Your task → One figure is the whole answer: the number of lines below that contain the word "bottom".

** Exercise inputs follows **

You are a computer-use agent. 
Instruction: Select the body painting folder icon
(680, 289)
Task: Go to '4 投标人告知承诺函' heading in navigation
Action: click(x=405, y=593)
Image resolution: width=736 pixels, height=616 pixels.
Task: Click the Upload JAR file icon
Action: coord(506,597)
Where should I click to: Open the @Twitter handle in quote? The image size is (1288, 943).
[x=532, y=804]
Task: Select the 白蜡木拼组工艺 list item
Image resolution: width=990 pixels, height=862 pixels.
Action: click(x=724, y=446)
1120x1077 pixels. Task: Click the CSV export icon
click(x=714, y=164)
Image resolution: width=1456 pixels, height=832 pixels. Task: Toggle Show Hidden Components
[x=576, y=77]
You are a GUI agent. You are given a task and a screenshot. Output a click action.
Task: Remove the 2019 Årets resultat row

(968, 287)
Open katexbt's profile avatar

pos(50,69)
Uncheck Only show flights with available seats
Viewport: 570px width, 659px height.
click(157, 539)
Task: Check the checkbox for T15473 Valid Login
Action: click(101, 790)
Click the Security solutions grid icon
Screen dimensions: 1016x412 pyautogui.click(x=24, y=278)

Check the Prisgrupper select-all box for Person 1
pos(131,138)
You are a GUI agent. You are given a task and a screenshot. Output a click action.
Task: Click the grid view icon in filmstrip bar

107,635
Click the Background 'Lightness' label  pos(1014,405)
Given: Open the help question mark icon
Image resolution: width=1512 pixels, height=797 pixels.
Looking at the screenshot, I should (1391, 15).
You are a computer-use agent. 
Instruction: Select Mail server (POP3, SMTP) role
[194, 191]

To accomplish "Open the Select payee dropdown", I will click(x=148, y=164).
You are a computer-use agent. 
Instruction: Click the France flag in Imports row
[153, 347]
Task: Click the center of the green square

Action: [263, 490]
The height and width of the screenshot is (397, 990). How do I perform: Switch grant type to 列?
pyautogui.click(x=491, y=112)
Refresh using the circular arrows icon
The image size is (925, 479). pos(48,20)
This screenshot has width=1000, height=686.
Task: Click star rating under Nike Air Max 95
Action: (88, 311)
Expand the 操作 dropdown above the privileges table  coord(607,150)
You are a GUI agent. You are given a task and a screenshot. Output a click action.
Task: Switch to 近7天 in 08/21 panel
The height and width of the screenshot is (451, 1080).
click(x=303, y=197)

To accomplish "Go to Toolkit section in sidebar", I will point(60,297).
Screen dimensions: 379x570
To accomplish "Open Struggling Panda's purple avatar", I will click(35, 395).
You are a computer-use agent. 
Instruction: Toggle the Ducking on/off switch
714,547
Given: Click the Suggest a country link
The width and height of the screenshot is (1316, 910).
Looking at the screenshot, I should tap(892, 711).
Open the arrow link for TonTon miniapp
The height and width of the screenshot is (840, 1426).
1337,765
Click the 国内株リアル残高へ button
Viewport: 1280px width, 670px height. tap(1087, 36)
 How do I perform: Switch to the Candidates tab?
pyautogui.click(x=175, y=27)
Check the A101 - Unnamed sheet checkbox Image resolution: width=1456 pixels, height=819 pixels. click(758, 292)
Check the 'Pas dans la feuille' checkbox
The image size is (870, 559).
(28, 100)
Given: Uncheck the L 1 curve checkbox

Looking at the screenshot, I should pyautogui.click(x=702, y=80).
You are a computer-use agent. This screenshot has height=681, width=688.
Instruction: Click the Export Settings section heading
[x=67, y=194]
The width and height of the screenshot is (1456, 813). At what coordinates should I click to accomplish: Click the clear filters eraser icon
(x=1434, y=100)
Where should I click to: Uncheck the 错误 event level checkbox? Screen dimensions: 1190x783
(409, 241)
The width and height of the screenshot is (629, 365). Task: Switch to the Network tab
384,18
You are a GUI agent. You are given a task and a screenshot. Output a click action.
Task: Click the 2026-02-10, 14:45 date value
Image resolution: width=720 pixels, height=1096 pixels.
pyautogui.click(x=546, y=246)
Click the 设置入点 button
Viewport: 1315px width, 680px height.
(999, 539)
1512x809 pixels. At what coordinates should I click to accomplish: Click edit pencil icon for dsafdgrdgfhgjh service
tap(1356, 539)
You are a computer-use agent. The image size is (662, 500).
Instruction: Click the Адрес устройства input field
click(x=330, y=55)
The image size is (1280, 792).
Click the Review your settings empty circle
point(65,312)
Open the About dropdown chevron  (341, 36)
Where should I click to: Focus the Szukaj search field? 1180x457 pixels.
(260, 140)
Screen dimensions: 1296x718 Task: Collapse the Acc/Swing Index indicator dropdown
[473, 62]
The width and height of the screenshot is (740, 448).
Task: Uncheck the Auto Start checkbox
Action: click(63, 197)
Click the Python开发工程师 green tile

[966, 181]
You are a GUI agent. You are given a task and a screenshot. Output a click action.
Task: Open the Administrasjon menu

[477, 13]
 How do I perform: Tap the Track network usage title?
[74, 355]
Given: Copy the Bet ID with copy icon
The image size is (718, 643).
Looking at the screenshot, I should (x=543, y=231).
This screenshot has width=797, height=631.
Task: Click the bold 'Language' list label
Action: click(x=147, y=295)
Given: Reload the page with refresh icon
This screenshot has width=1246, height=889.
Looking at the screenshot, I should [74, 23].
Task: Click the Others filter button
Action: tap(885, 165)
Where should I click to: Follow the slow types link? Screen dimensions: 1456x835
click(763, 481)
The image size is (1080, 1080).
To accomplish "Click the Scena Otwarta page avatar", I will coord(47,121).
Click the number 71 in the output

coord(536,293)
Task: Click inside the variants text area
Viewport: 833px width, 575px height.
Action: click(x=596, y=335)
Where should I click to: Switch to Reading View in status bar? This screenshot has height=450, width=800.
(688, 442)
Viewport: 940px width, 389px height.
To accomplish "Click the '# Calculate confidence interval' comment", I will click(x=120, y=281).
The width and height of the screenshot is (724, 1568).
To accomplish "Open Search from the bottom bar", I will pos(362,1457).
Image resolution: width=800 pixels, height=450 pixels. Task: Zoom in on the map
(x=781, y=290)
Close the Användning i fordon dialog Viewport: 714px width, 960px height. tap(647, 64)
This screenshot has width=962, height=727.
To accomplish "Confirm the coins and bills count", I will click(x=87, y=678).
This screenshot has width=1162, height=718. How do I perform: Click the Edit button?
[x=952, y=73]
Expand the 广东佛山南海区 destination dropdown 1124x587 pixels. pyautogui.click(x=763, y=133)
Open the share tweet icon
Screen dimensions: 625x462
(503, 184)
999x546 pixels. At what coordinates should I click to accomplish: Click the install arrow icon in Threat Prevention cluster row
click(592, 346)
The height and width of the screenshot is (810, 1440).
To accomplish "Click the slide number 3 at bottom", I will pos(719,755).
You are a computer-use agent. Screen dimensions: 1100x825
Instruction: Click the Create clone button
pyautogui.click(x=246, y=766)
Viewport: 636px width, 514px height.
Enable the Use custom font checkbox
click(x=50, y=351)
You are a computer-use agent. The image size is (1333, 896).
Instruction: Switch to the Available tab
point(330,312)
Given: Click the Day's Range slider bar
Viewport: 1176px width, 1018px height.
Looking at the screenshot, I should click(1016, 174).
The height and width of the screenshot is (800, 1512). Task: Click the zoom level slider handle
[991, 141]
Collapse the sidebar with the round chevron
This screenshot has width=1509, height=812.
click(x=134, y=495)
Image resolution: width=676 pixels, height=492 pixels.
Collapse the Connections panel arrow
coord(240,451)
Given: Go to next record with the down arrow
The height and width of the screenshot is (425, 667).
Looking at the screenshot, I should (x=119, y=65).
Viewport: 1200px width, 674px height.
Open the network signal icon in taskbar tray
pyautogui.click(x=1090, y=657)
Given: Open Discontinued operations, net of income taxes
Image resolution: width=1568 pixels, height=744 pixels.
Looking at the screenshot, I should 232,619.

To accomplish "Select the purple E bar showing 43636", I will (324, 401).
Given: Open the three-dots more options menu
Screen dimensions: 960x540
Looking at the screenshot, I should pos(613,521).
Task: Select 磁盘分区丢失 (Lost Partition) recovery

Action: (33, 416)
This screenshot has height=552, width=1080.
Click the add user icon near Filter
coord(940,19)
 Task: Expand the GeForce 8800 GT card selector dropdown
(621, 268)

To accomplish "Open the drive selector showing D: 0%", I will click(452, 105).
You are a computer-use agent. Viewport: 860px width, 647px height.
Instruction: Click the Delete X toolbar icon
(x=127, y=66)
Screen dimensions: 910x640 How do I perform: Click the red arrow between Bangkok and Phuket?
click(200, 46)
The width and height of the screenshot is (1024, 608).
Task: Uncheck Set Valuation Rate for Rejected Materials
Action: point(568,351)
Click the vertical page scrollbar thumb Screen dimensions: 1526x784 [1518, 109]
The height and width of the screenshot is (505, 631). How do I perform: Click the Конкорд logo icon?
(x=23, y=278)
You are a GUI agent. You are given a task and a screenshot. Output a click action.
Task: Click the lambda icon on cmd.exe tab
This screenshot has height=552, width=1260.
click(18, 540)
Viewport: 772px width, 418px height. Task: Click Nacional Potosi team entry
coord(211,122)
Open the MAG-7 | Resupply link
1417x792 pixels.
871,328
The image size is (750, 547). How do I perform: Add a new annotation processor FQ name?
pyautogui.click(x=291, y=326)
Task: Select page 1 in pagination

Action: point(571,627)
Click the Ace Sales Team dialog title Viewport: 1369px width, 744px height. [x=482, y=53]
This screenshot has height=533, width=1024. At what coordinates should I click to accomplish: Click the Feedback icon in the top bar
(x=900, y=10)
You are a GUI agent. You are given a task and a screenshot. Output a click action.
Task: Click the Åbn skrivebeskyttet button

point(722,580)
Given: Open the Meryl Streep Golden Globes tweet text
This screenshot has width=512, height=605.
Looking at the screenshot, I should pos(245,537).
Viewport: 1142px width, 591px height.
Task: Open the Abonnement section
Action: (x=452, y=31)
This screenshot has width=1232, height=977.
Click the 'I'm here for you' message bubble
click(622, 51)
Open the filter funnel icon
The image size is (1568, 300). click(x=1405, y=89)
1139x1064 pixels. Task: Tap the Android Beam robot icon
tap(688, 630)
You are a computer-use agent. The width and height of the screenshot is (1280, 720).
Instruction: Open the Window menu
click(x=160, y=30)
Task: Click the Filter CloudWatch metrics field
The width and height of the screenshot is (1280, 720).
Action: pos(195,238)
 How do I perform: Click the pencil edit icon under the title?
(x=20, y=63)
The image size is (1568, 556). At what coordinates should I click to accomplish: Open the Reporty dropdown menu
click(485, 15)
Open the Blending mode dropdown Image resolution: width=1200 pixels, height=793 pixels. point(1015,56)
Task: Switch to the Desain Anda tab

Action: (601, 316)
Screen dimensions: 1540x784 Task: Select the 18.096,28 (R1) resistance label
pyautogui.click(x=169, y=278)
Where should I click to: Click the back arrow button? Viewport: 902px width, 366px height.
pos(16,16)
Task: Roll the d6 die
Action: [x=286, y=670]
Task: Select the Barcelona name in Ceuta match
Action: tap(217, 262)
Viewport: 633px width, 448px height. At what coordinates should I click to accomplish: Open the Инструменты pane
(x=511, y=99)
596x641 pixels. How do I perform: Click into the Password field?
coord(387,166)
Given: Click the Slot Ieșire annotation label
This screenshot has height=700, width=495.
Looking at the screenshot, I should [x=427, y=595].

** End of Exercise inputs **

Response to the task → 2